Em novembro, após o espalhamento de acampamentos por todo o país com o objetivo de contestar a vitória eleitoral de Lula, Freire Gomes assinou uma nota pública junto de Garnier e Baptista Júnior em defesa do direito de manifestação.

O general teria dito, na época, que as manifestações não durariam e se dissolveriam sozinhas. Contudo, a sua falta de atuação na retirada de manifestantes e instalações do local resultaram em um dos principais redutos radicais que culminou nos atos golpistas.

No entanto, teria reiterado que, desde o princípio, se opôs ao golpe, o que fez com que virasse alvo do também general - da reserva - e candidato a vice, general Walter Braga Netto. Na falta de um posicionamento favorável às intenções golpistas, o ex-ministro chama o então comandante do Exército de "cagão".

A oposição ao golpe também partiu do ex-comandante da Aeronáutica, Carlos Baptista Júnior, que confirmou a versão em depoimento no dia 23 de janeiro à PF. Baptista Júnior também virou alvo dos achaques e de memes de Braga Netto.

Segundo os investigadores, tanto o depoimento de Freire Gomes, quanto o de Baptista Júnior, foram "consistentes" e "reveladores", e teriam preenchido "lacunas" da delação de Cid.
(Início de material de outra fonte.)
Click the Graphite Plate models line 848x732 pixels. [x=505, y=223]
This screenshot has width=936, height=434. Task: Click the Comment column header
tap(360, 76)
Pedido de impedimento de Moraes

A defesa de Bolsonaro apresentou um recurso ao Supremo, em 27 de fevereiro, para pedir o afastamento do ministro Alexandre de Moraes da relatoria dos inquéritos dos atos golpistas, no curso das investigações da Operação Tempus Veritatis, após rejeição da petição na semana anterior.

Os advogados sugeriram duas opções ao Supremo: que o ministro Luís Roberto Barroso, presidente da Corte, reconsidere a decisão que manteve Moraes como relator dos processos ou que o pedido de afastamento seja levado para julgamento no plenário do tribunal.

O argumento da defesa é de que o ministro assumiu, simultaneamente, a "condição de vítima e de julgador", o que seria motivo para afastamento do posto de relator do caso, diante de possível "parcialidade" no julgamento do inquérito, segundo o texto.

O corpo de advogados justifica que a parcialidade de Moraes seria um comportamento "inescapável": "Não se ignora e nem poderia se ignorar o notório saber jurídico do il. [ilustre] ministro Alexandre de Moraes, sendo um jurista academicamente qualificado e experiente, contudo é inescapável que, como todo ser humano, possa ser influenciado em seu íntimo, comprometendo a imparcialidade necessária para desempenhar suas funções".

Em 20 de fevereiro, Barroso, rejeitou 192 pedidos de suspeição ou impedimento contra Moraes na relatoria das ações penais, apresentados por réus e pelo ex-presidente. "Para essa finalidade, não são suficientes as alegações genéricas e subjetivas, destituídas de embasamento jurídico", escreveu na decisão.